15 listopada 1948 roku w komunistycznym Wojskowym Sądzie Rejonowym w Warszawie zakończył się proces mjr. Hieronima Dekutowskiego "Zapory" oraz jego siedmiu żołnierzy. Wyrokiem tego sądu legendarny dowódca Podziemia Niepodległościowego na Lubelszczyźnie został skazany na ... siedmiokrotną karę śmierci.
Major Dekutowski jako jeden z elitarnego grona "cichociemnych" został zrzucony do okupowanego kraju w nocy z 16 na 17 września 1943 roku.
Po okresie walki z okupantem niemieckim, kiedy był szefem Kedywu i dowódcą oddziału partyzanckiego Inspektoratu AK Lublin, kontynuował opór wobec sowieckiego komunistycznego zniewolenia. Na polecenie przełożonych z DSZ, a następnie WiN zdołał dwukrotnie w 1945 i 1946 roku zorganizować zgrupowania oddziałów liczących ponad 200 ludzi. Jego żołnierze wywodzący się z AK, NSZ oraz LWP przeprowadzili wiele spektakularnych akcji, w ramach których m.in. rozbijali wykazujące się okrucieństwem wobec ludności cywilnej i ludzi podziemia posterunki MO i PUBP. Mimo licznych obław i pościgów wielokrotnie liczniejszych wojsk sowieckich i oddziałów NKWD, UB, MO oraz KBW "Zapora" nigdy nie został pokonany!
Po ośmiu latach walki, którą rozpoczął jako ochotnik we wrześniu 1939 roku, sądząc, że realizuje wytyczne przełożonych, rozpoczął przygotowania do wyjazdu za granicę. W rzeczywistości była to prowokacja komunistów z MBP.

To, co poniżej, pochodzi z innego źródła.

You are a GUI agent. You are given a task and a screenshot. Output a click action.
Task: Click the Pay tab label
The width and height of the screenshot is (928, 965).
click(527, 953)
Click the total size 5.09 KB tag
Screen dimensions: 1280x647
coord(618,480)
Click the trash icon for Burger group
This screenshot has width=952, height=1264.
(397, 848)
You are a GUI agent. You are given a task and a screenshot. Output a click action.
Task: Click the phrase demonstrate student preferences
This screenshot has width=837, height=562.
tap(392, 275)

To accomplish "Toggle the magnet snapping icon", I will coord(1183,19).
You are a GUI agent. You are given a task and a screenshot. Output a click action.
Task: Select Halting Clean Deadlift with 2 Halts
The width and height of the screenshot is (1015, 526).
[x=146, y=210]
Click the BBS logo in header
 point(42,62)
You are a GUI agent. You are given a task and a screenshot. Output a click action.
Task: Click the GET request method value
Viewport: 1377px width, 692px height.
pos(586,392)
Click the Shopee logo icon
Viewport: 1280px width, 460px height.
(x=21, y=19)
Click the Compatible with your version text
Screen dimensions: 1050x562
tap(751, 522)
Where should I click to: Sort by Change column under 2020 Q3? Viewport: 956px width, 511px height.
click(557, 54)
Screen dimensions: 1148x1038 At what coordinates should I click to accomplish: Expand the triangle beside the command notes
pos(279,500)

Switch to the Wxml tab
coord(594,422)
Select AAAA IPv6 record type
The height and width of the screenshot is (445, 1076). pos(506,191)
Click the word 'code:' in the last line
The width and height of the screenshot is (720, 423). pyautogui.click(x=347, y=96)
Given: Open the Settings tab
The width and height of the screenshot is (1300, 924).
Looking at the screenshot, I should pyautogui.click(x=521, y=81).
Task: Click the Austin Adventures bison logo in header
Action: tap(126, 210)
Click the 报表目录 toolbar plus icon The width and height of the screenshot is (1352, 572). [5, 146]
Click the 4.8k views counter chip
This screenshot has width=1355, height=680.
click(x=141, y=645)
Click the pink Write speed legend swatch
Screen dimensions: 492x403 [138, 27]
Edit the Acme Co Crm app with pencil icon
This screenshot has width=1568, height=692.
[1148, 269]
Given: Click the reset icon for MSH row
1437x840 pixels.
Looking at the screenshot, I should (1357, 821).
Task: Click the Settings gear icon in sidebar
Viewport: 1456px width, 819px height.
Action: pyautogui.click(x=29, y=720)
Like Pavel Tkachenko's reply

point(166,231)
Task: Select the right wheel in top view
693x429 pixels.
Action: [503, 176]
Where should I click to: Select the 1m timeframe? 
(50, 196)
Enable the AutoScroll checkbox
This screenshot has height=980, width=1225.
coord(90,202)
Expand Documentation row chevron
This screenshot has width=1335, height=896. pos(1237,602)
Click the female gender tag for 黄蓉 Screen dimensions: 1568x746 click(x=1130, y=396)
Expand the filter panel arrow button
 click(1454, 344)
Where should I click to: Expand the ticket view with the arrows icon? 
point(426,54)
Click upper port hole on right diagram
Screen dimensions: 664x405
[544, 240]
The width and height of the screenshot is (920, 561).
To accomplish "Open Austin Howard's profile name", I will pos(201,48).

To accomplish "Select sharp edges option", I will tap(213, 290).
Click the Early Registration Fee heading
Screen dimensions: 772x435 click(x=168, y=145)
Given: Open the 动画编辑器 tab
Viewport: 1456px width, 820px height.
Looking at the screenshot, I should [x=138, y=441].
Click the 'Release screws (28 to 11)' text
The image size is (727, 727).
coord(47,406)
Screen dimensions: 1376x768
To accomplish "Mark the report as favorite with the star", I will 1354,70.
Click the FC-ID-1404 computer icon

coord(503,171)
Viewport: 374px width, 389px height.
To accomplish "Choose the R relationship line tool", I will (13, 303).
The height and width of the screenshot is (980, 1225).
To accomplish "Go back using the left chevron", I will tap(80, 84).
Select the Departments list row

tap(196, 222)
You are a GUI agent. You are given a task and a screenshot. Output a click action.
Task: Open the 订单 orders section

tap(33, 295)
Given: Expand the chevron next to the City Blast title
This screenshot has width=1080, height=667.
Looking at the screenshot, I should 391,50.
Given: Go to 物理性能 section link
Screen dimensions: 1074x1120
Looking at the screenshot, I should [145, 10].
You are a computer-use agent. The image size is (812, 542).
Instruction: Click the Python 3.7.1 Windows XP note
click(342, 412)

12 września 1947 roku mjr Dekutowski wydał swój ostatni rozkaz, a w liście do kpt. Zdzisława Brońskiego "Uskoka", wyznaczonego na dowódcę grup działających na północ od Lublina, napisał:
"Opiekuj się moimi ludźmi".
Kilka dni później dzięki informacjom dostarczonym przez ubeckich konfidentów, prawie dokładnie w czwartą rocznicę skoku do kraju, "Zapora" został aresztowany w Nysie wraz z adiutantem Jerzym Miatkowskim 'Zawadą".
W ręce komunistów wpadli również mający mu towarzyszyć w wyjeździe Władysław Siła-Nowicki "Stefan", Arkadiusz Wasilewski "Biały", Edmund Tudruj "Mundek", Stanisław Łukasik "Ryś", Roman Groński "Żbik" i Tadeusz Pelak "Junak".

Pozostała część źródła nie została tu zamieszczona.